Paris, April 6: Opec is powerless to bring down oil prices that are closing in on their record $70 a barrel high, United Arab Emirates’ oil minister Mohammed bin Dhaen al-Hamli said on Thursday.
“Fundamentally there is nothing we can do,” Hamli told reporters when asked how Opec might tame oil costs that are at their highest for a quarter of a century in real terms.
“Demand is very robust. The major crashes were supply-driven crashes. The prices we are witnessing now are supported by robust demand. At what level will demand start to get sluggish? I really don’t know, but it will at some point.” US crude climbed towards $68 a barrel on Thursday. Opec, which accounts for over half the world’s oil exports, has been pumping almost flat out for months. But prices remain stubbornly high because of robust demand, supply disruptions in Nigeria and Iraq and worries over the security of Iranian flows.
A Reuters survey found OPEC output in March fell 180,000 barrels per day to 29.55 million bpd, mainly because of militant attacks on Nigeria’s oil industry. Hamli, in Paris for a major oil conference on Friday, expressed some concern at last week’s steep drop in US gasoline stocks. The United States, consumer of more than 40% of the world’s gasoline, is starting to gear up for the summer driving season when motor fuel demand peaks.

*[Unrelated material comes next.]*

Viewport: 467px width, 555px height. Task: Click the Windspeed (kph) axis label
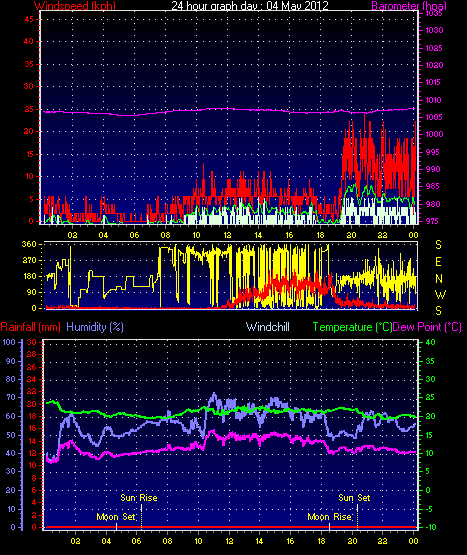click(75, 6)
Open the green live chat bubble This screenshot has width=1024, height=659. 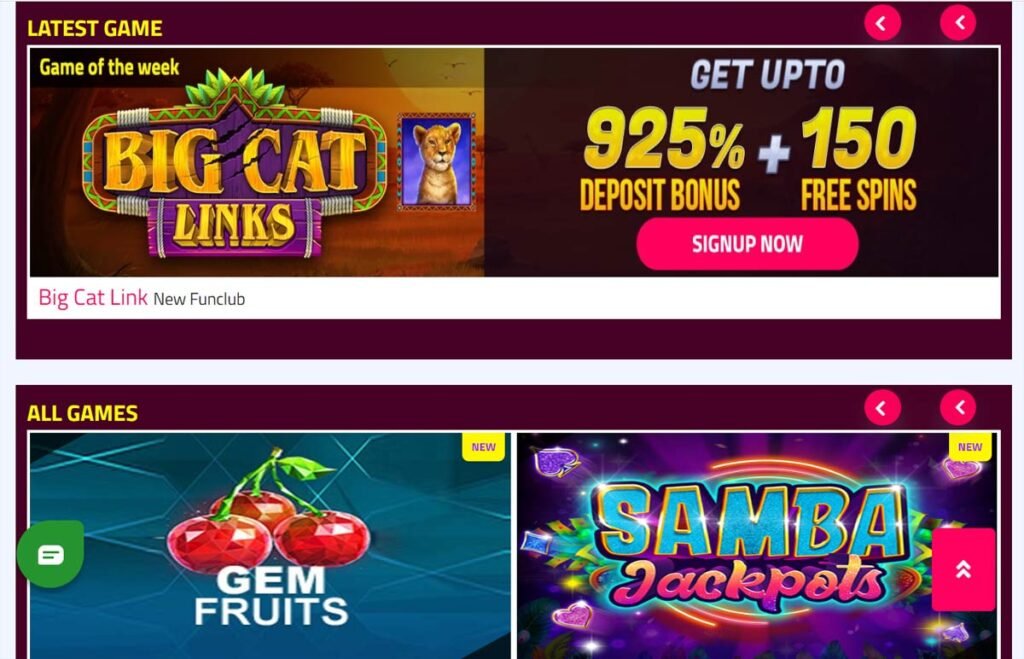[x=50, y=554]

“The United States is a big and important market. When there is a drawdown we are a little bit concerned,” he said. OPEC still has some spare production capacity, primarily in Saudi Arabia, but Hamli noted this oil was the sort of heavy, high sulphur crude that refiners find difficult to process. He added that the UAE aimed to expand its output capacity. “We are working on expanding our capacity. We hope to get up to 3.5 million bpd by 2010-2012,” Hamli said, adding the UAE was currently pumping about 2.5 million barrels per day.